Traditional light microscopy, while useful for some applications, is limited by the physics of light diffraction through glass lenses, which curtails resolution at approximately 200 nanometers. It is impossible for traditional fluorescent microscopy methods to discern subcellular structures and organelles, which to even the most refined microscopes appear as blurs. In STED microscopy, a donut-shaped depletion beam is applied to a confocal laser scanning microscopy system to produce a sharper resolution at 30 nanometers.

Examples of research at Iowa State that will benefit from the STED microscopy system include research to treat parasitic diseases such as malaria, the discovery of new therapeutic targets for inflammatory diseases, improve vaccine development, test how to overcome drug-resistant pathogens such as tuberculosis and COVID-19, and better understand birth defects, neurological disorders, male infertility in humans and animals, the aging process’s impact on the heart and liver, and plant metabolism to improve human food, animal feed, bioenergy and bioproducts.

“The Roy J. Carver Charitable Trust’s support will enable researchers at Iowa State and the surrounding research communities to explore new hypotheses in their research,” said Office of Biotechnology Director Jeanne Serb of the system, which will be available to researchers from other Regent institutions and industry users. “In addition, it will offer graduate students the opportunity to learn about and be trained in advanced microscopy techniques.”

The new system will add to the offerings of the Roy J. Carver High Resolution Microscopy Facility of the Office of Biotechnology, which provides atomic force microscopy, light microscopy, scanning electron microscopy, transmission electron microscopy, lightsheet microscopy and confocal and multiphoton microscopy.
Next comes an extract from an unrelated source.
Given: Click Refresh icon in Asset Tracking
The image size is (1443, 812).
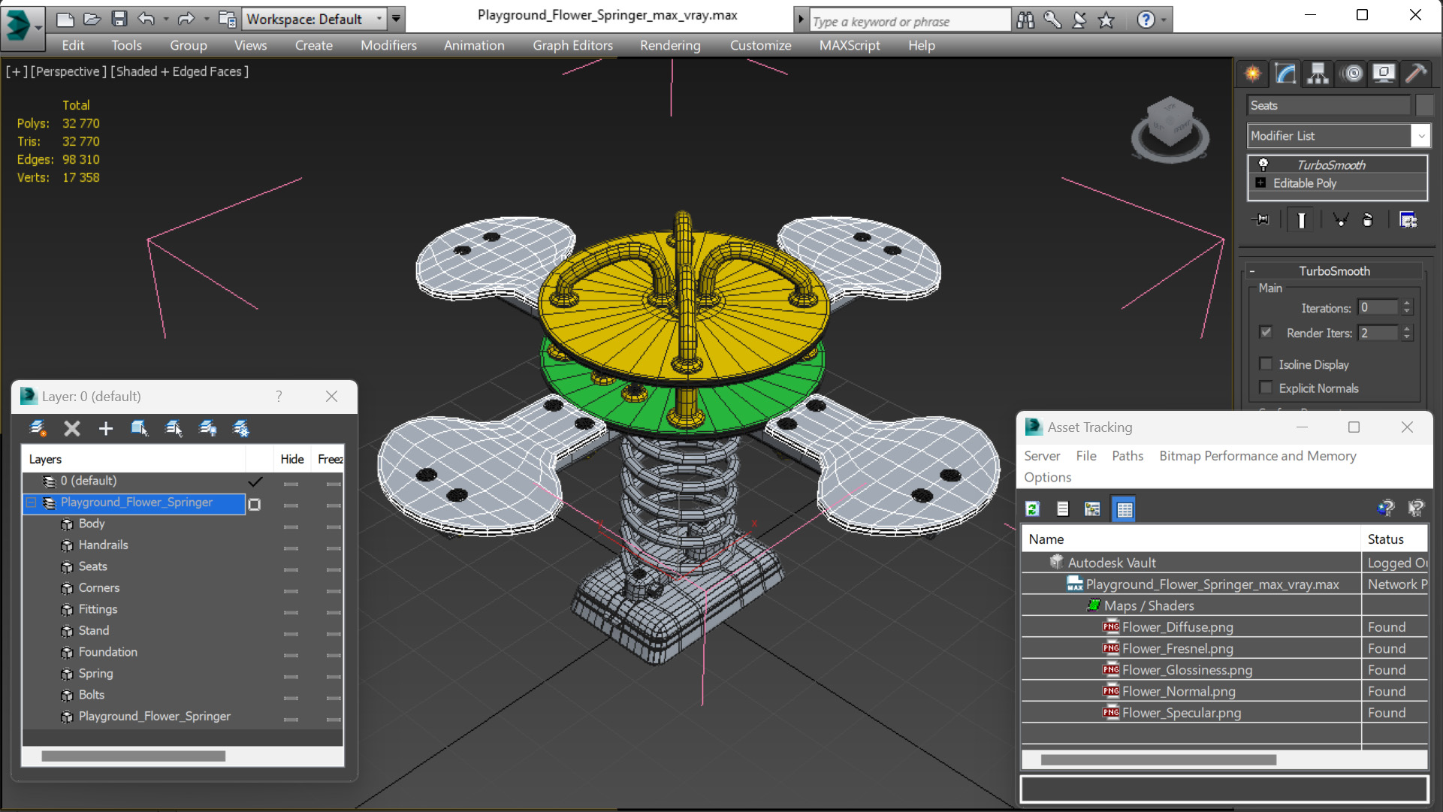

The STED super-resolution microscopy system will be located in a satellite location at Iowa State’s Veterinary Medicine Complex, providing maximum access to instrumentation for researchers and students in biomedical sciences, biochemistry, biophysics, molecular biology, genetics, development and cell biology, as well as other disciplines across campus.

The Roy J. Carver Charitable Trust of Muscatine, Iowa, is one of the largest private philanthropic foundations in the state of Iowa, with assets of $400 million and annual grant distributions of $16 million. It was created through the will of Roy J. Carver, a Muscatine industrialist and philanthropist, who died in 1981.

The Carver Trust made its gift commitment through the Iowa State University Foundation. The foundation is a private, nonprofit organization committed to securing and managing gifts that benefit Iowa State University. The Forever True, For Iowa State campaign, with a historic goal to raise $1.5 billion, will help support Iowa State in becoming the premier land-grant university for the 21st century and beyond.